The figure is below. The right plot is the case with increasing $p$ (dimension).

Figure 2.8 in ESL

Best Answer

First of all, the bias of a classifier is the discrepancy between its averaged estimated and true function, wheras the variance of a classifier is the expected divergence of the estimated prediction function from its average value (i.e. how dependent the classifier is on the random sampling made in the training set).

Hence, the presence of bias indicates something basically wrong with the model, whereas variance is also bad, but a model with high variance could at least predict well on average.

The key to understand examples generating Figures 2.7 and 2.8 is:

The variance is due to the sampling variance of the 1-nearest neighbor. In low dimensions and with $N = 1000$, the nearest neighbor is very close to $0$, and so both the bias and variance are small. As the dimension $p$ increases, the nearest neighbor tends to stray further from the target point, and both bias and variance are incurred. By $p = 10$, for more than $99\%$ of the samples the nearest neighbor is a distance greater than $0.5$ from the origin.

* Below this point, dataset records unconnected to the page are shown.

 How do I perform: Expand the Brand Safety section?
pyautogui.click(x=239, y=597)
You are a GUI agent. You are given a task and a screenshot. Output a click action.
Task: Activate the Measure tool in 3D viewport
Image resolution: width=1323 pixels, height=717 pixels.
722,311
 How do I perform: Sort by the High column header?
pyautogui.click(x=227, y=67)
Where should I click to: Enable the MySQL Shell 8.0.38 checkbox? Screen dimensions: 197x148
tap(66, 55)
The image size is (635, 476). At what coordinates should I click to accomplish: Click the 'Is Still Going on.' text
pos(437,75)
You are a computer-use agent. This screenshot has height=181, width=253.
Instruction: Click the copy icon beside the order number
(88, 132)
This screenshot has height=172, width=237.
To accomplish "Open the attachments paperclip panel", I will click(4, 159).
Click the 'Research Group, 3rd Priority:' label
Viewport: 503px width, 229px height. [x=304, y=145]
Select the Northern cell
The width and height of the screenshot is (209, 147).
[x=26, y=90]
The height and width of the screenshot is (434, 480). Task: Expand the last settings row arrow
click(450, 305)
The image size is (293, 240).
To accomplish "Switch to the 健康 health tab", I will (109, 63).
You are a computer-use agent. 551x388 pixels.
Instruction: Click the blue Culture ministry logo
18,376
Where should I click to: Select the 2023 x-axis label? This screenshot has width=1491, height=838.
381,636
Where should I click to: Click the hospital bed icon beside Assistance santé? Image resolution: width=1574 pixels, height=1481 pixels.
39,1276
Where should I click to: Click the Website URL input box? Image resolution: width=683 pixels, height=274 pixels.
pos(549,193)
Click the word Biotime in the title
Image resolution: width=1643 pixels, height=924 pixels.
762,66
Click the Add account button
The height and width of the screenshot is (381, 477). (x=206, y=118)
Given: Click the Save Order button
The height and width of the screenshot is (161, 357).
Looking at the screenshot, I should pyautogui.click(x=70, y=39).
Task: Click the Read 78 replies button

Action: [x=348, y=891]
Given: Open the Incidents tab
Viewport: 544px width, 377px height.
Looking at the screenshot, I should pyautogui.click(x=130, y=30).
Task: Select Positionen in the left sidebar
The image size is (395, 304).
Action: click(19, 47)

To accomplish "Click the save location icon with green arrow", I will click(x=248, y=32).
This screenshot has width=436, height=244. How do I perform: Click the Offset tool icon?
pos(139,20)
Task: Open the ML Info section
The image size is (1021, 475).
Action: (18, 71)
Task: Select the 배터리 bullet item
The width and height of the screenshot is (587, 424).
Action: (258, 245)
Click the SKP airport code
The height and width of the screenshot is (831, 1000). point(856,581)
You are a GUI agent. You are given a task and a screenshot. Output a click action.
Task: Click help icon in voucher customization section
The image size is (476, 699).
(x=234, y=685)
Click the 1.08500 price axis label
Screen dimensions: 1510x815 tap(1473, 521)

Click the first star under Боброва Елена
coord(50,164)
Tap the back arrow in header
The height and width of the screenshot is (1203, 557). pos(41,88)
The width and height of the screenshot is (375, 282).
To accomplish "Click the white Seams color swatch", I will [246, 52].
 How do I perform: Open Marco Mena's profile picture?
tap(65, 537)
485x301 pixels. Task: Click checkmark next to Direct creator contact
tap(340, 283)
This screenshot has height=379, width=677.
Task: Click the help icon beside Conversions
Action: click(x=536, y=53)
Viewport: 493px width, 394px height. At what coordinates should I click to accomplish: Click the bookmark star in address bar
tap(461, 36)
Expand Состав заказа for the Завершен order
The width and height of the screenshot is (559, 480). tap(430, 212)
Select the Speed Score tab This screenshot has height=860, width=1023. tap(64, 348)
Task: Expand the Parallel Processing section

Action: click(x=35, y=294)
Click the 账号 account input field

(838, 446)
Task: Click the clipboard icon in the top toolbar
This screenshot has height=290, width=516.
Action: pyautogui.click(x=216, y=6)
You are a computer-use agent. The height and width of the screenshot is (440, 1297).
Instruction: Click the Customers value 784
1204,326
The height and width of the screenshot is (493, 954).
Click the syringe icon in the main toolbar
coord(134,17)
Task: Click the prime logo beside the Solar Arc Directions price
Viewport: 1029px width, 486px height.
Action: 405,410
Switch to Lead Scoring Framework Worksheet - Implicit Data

Recall the the target function of the example generating Figure 2.7 depends on $p$ variables, and hence the MSE error is largely due to the bias.

Conversely, in Figure 2.8 the target function of the example depends only on $1$ variable, and thus the variance dominates. More generally, this happens when you are dealing with low dimensions.

I hope this could help.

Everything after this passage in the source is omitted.